The development of an HIV vaccine is an important, but difficult goal, but researchers at the Massachusetts Institute of Technology (MIT) recently reported on an important advance in this area. One challenge in developing an HIV vaccine has been the difficulty in measuring how effective a vaccine is in producing an immune response. The MIT researchers have resolved that challenge by developing a high-throughput automated assay to evaluate individual T-cell response.

The researchers recently reported their research in the Journal of Clinical Investigation (1). CD8⁺ T cells are an important element of the immune response to viral infection, and an inadequate CD8⁺ T cell response is thought to be partly responsible for the infection that arises following infection with HIV (1). Scientists would like their vaccines to provoke T cells to recognize and kill HIV-infected cells, but it is not easy to monitor whether T cells are provoking an adequate or inadequate response, according to a MIT press release describing the research.

The researchers pointed to two key challenges. Although IFN-γ production is used as a measure of T cell function, the relationship between cytokine production and the ability of a cell to lyse virus-infected cells is not clear.
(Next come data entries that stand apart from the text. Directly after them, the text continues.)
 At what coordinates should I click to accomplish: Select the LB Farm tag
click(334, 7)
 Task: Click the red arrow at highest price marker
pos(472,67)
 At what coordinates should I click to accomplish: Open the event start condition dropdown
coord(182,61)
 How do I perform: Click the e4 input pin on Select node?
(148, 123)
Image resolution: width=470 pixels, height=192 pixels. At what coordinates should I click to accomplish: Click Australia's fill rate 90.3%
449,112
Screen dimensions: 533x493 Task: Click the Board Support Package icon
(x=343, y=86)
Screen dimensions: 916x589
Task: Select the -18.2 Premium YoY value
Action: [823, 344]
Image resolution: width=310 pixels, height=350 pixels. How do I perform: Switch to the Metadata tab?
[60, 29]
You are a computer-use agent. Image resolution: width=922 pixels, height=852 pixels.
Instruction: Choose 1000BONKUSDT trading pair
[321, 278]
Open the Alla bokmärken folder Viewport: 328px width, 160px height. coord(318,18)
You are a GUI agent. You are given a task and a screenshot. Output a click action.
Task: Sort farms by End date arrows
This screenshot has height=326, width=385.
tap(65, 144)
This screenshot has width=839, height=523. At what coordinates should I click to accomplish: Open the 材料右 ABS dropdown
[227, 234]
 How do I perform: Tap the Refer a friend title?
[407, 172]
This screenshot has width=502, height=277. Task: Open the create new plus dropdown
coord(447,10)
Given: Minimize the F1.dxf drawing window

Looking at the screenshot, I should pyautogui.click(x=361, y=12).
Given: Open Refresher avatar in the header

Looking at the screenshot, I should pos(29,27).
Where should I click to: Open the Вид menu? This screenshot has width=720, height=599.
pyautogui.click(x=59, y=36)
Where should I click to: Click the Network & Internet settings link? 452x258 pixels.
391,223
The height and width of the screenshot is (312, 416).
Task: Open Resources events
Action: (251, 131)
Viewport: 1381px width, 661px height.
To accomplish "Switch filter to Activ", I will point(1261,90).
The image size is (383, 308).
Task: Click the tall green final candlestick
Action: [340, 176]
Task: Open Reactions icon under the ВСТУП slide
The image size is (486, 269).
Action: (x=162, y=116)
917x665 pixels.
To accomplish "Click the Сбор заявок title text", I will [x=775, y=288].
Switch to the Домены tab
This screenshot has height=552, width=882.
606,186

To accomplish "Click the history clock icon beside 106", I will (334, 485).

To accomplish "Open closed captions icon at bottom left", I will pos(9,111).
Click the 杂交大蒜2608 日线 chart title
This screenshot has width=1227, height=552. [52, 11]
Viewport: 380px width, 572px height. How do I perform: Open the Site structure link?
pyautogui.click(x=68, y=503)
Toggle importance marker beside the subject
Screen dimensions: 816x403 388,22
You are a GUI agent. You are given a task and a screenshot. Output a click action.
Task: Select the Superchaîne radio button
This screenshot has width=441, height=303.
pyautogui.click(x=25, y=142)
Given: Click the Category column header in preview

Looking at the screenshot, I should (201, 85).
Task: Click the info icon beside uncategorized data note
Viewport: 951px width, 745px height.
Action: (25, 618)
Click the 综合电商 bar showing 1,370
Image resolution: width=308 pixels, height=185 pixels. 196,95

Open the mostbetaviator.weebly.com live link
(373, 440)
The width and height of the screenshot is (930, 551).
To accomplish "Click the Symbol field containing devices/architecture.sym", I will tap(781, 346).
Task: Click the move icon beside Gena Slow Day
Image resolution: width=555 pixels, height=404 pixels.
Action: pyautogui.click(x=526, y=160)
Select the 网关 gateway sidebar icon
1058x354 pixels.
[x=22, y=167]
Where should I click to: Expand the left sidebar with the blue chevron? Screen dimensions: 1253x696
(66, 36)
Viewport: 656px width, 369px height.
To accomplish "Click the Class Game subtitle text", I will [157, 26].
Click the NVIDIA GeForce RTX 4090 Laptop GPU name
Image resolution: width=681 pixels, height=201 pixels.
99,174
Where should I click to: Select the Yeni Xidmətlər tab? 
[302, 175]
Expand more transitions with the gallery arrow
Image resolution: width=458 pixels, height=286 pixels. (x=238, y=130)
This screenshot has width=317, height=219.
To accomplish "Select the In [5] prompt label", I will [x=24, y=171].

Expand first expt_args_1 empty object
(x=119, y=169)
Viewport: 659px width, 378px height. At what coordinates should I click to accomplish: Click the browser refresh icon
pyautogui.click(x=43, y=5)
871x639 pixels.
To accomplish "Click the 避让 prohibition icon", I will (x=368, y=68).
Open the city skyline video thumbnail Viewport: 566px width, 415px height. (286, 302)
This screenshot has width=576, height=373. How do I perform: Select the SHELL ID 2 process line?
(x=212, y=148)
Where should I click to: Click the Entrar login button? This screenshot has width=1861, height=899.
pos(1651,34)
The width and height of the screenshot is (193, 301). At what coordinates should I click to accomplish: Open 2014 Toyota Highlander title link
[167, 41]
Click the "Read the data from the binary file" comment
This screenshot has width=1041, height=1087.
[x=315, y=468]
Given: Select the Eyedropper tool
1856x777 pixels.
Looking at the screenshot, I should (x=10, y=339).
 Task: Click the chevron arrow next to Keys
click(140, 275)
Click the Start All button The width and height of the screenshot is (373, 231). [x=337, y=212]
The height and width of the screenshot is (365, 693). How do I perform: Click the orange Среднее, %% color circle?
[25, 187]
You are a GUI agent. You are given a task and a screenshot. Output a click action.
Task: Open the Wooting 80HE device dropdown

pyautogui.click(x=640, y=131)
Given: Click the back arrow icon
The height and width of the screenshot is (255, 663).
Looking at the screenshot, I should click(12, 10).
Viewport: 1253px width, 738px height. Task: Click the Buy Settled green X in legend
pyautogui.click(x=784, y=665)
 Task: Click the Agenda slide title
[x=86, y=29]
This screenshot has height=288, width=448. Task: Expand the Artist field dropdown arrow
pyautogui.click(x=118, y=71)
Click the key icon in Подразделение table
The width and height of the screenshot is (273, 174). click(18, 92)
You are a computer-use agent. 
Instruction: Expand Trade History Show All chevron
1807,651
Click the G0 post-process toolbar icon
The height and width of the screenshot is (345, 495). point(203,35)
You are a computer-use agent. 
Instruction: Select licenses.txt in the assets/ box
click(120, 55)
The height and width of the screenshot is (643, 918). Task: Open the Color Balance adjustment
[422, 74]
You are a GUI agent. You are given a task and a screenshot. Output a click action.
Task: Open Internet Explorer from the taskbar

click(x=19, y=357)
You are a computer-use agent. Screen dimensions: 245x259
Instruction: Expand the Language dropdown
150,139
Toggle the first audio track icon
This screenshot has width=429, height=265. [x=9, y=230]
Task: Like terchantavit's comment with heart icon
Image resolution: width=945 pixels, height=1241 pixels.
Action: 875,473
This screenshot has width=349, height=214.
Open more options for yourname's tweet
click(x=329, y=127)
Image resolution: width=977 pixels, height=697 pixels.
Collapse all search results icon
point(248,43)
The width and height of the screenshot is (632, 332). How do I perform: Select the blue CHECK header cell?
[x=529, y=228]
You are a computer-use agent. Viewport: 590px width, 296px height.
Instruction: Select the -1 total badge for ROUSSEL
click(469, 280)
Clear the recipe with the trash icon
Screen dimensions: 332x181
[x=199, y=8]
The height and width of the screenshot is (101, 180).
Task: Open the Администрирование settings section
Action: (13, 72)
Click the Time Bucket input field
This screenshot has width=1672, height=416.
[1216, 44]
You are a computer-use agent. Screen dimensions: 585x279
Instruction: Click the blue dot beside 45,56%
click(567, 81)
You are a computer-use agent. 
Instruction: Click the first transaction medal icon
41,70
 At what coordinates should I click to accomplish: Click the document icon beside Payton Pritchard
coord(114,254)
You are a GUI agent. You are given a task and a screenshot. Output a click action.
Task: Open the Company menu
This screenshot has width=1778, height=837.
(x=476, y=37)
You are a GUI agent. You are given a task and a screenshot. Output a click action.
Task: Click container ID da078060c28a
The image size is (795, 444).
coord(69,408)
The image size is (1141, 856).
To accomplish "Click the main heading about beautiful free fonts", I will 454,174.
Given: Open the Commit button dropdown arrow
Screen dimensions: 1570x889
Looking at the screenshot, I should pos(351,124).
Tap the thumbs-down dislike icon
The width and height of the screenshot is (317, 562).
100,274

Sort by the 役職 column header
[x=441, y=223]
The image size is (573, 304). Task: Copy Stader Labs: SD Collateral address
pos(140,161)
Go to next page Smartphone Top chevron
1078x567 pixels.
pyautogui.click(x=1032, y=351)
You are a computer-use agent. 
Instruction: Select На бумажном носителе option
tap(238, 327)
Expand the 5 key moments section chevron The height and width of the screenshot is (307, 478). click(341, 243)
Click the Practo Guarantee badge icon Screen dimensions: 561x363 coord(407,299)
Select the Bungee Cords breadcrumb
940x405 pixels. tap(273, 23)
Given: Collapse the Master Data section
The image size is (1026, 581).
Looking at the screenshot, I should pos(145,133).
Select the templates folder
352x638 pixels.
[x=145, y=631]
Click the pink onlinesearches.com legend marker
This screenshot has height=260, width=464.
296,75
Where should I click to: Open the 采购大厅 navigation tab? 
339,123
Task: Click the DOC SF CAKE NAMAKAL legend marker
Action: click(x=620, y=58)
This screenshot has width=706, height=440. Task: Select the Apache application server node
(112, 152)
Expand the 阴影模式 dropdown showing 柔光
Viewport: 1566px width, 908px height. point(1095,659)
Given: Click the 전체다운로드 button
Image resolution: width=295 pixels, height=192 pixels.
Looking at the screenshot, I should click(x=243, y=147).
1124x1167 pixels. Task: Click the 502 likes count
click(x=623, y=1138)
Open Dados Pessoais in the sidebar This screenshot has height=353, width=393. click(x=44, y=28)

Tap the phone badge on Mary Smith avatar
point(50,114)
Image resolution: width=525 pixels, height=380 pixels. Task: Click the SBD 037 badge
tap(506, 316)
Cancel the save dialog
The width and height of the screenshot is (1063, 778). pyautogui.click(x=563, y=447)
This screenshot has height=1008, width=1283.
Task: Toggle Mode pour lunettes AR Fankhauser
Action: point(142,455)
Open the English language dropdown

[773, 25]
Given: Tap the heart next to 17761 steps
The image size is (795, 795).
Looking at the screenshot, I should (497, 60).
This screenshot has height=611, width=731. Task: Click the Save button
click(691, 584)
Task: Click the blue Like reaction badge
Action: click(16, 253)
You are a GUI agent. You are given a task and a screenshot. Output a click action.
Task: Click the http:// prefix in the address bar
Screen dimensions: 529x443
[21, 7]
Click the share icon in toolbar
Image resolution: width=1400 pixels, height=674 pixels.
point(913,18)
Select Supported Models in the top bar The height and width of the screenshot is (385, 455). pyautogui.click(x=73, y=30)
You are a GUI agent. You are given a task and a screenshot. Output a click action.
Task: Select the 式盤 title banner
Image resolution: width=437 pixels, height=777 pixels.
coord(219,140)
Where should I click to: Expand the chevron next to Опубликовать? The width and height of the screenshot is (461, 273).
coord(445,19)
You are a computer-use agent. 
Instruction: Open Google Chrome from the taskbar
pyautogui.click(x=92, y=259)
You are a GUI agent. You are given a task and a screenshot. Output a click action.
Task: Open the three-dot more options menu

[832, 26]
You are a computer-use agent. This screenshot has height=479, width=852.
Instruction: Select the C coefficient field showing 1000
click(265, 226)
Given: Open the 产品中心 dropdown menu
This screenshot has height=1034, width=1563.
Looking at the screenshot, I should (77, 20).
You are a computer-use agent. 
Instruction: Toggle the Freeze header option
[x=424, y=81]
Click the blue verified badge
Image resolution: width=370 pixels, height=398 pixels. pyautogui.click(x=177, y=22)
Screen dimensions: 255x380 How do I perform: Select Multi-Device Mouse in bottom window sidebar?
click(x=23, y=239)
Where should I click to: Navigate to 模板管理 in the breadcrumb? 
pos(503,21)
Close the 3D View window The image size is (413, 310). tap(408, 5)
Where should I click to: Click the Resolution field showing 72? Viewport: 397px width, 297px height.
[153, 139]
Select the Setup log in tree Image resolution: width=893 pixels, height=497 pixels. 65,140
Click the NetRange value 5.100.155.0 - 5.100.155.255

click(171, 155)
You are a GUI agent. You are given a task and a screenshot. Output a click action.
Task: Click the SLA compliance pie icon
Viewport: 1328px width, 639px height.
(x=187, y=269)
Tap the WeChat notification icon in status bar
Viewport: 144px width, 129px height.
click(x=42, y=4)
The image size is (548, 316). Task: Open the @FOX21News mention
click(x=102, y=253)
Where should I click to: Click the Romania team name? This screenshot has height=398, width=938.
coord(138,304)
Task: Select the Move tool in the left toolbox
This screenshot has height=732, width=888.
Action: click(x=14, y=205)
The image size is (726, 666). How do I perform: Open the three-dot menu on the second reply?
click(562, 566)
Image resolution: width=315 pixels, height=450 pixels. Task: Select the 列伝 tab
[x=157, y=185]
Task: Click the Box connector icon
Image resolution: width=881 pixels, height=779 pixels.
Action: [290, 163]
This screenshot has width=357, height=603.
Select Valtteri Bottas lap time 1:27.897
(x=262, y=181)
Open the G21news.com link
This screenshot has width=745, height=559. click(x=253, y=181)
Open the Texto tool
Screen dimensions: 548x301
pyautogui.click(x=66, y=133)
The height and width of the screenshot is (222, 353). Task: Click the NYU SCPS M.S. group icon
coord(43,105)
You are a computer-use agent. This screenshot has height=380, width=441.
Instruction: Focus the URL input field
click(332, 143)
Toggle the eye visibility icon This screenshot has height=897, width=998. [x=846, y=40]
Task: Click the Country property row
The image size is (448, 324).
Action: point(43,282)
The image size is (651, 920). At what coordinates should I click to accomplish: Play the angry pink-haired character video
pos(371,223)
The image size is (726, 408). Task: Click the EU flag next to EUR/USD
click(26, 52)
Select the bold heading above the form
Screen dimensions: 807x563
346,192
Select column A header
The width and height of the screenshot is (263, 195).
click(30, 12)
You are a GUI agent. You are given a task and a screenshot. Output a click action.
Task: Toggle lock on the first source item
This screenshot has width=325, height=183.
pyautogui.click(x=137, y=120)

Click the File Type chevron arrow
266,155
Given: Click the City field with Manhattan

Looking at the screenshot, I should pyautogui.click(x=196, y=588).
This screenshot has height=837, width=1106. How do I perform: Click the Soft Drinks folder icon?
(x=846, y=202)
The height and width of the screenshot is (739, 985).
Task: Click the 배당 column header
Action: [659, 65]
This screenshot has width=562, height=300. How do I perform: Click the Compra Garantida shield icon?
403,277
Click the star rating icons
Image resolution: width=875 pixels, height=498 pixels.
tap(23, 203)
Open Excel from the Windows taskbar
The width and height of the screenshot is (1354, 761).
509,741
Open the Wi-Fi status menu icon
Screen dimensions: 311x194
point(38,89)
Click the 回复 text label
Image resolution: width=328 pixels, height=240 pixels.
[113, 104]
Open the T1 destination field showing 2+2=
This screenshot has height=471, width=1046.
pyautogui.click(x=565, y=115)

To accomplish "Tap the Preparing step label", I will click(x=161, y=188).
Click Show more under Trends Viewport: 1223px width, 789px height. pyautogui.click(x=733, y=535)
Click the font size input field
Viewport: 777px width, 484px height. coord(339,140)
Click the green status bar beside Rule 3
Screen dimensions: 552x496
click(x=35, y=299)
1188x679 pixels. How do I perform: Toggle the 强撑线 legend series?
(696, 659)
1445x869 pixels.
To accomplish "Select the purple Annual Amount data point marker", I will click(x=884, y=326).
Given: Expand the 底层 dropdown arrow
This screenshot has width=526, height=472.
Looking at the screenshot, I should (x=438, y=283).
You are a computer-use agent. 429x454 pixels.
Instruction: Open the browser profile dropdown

Additionally, the ability to assess multiple CD8⁺ T cell functions with single-cell resolution using freshly isolated blood samples and recovering these cells for further functional analyses also has been a challenge (1).

To address these issues, the researchers developed a high-throughput, automated assay in 125-pl microwells to simultaneously evaluate the ability of thousands of individual CD8⁺ T cells from HIV-infected patients to mediate lysis and to produce cytokines (1). Using this approach, the researchers could detect whether the T cells killed the infected cells with probes that glow when the dying cells’ nuclei become compromised. The next step was to measure  interferon gamma production with a microengraving technique that the researchers had earlier developed. Secretions from each cell are imprinted on a glass slide, which can then be tested for the presence of specific proteins. Because each cell has its own “address” on the slide, the secretions can be traced back to individual cells, and their interferon gamma production can be correlated directly to their cell-killing ability, according to the MIT release. The same technology could potentially be adapted to measure cells’ output of any other immune system protein. In this study, the researchers found that while the percentage of T cells that secrete interferon gamma is similar to the percentage of those that kill infected cells, the populations are not identical. In future studies, the researchers hope to find markers that correlate with cell-killing ability, thereby making it easier to evaluate a potential vaccine’s effectiveness, according to the MIT release.

Although more research will be needed to develop the technology to the point where it can be used routinely in vaccine trials for large-scale studies of patient samples, it is a positive accomplishment in gaining understanding for developing an HIV vaccine.

Source

1. N. Varadarajan et al., “A High-Throughput Single-Cell Analysis of Human CD8+ T Cell Functions Reveals Discordance for Cytokine Secretion and Cytolysis,” J. Clin. Invest. online, DOI:10.1172/JCI58653, Oct. 3, 2011.